CALDWELL: That's right. I wrote the novel during our lockdown in COVID in the spring in April to May of 2020, and there was a sense that you didn't know which of your loved ones were going to make it through. You might not be able to see them again. I was in London at the time when I wrote the novel. It felt a way of keeping close to my city and keeping my city alive.
SIMON: You know, I must say reading your novel reminded me of wars I've covered and cities being bombed and under siege. If you could somehow tell people, just get through four days of bombing or four months or even four years, they can plan. But part of the terror is you don't know how long the terror will last, do you?

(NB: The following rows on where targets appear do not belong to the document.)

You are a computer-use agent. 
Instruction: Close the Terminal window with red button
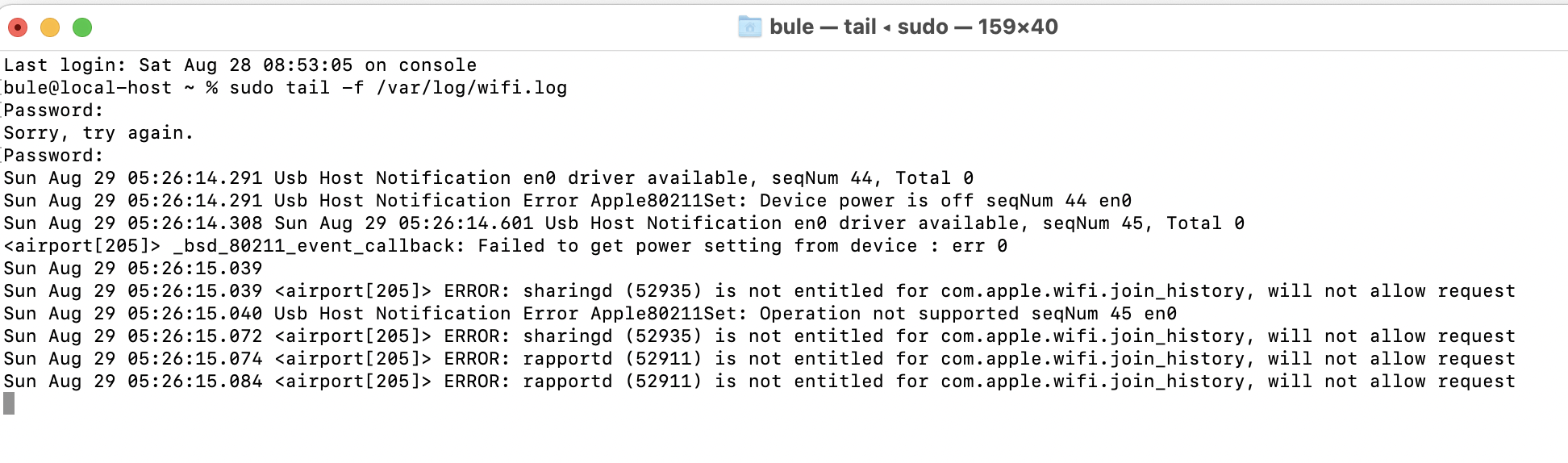[18, 27]

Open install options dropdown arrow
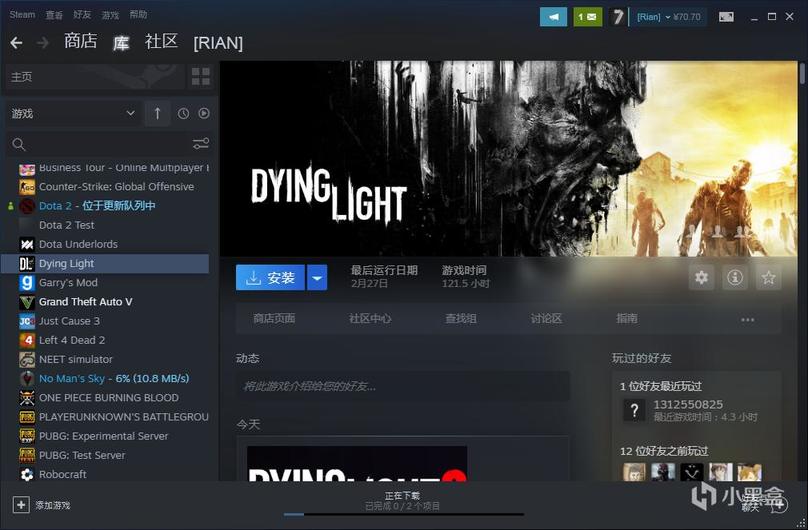tap(317, 278)
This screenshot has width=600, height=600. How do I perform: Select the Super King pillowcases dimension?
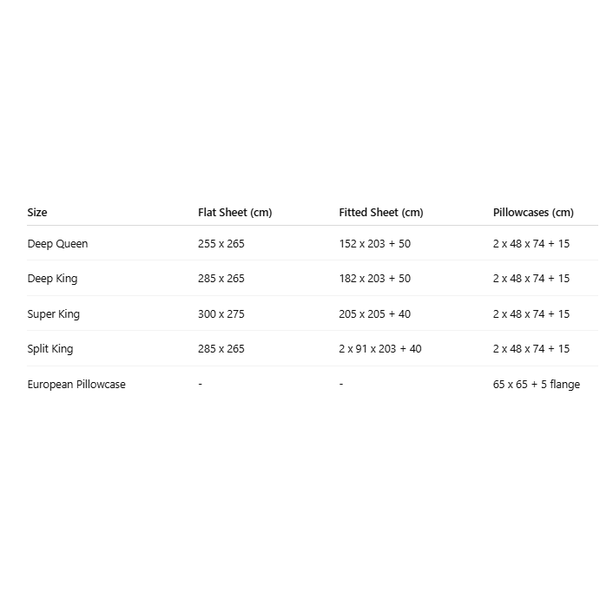click(x=531, y=314)
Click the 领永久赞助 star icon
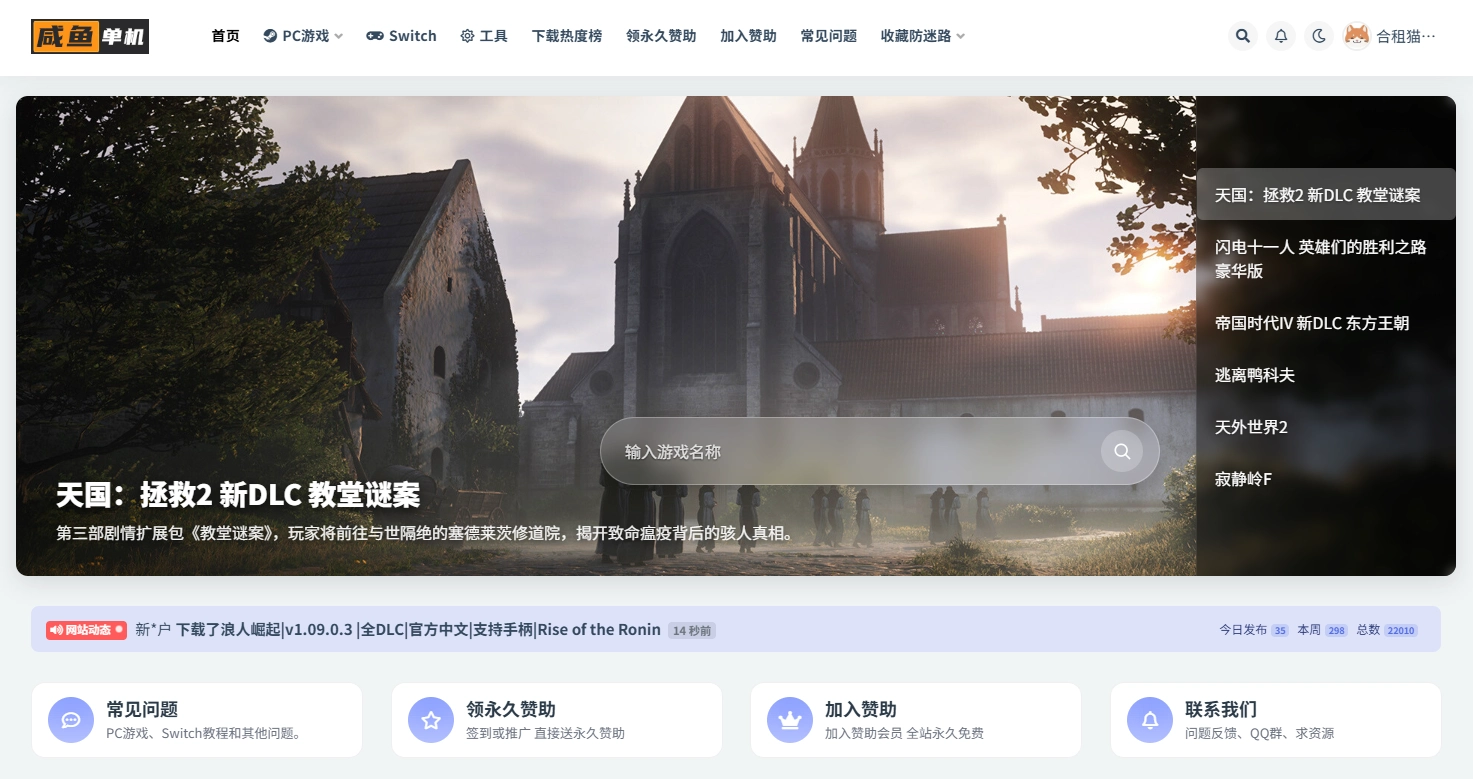The height and width of the screenshot is (779, 1473). (431, 720)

CALDWELL: Exactly. And that was - at the start of COVID, there was a lot of talk in the media in the U.K. of blitz spirit, by which they meant stiff upper lip and keep calm and carry on. But I understood the provisionality of The Blitz in an entirely new way. And it was exactly what you say - you have no idea if there are going to be weeks of this or months or years. And I felt also the ways in which life has to go on, whether you're in the Belfast Blitz or growing up as a child in The Troubles or living through COVID times. And it became the work of my days to plot a course through those horrors, you know, not stinting on the cruelty or the meaninglessness of so much of it, but showing how people survived and showing how irrepressibly life does go on, and life has to go on.
SIMON: Lucy Caldwell, her novel "These Days." Thank you so much for being with us.